START Data shown
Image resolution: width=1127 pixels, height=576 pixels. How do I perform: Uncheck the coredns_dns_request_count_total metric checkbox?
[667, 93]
END Data shown
START Data shown
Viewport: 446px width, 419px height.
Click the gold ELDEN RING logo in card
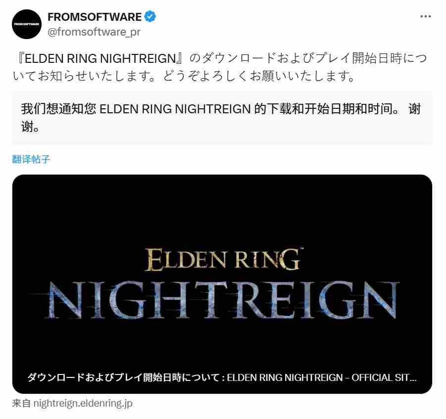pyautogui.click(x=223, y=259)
END Data shown
START Data shown
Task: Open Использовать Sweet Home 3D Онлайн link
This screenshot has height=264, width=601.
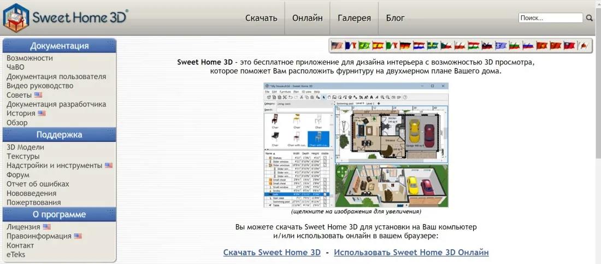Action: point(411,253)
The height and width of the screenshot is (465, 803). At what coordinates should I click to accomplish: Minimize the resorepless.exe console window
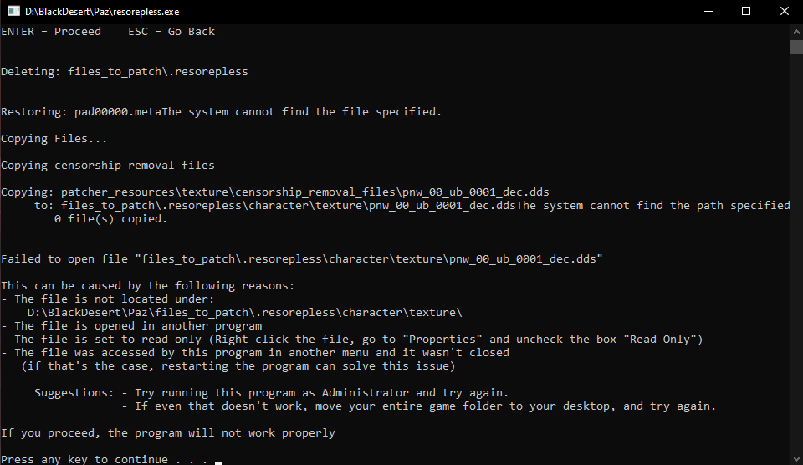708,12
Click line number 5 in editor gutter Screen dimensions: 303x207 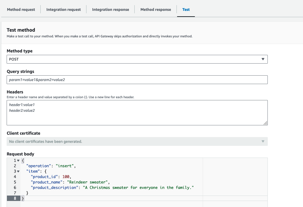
END Data shown
### Action item
In the data above, retype only the stretch from the line with "Task: Open Использовать" through the line with "Click line number", word for word, and skip any pictures.

### Solution to this problem
Task: Open Использовать Sweet Home 3D Онлайн link
This screenshot has height=264, width=601.
Action: point(411,253)
The height and width of the screenshot is (465, 803). At what coordinates should I click to accomplish: Minimize the resorepless.exe console window
708,12
Click line number 5 in editor gutter Screen dimensions: 303x207 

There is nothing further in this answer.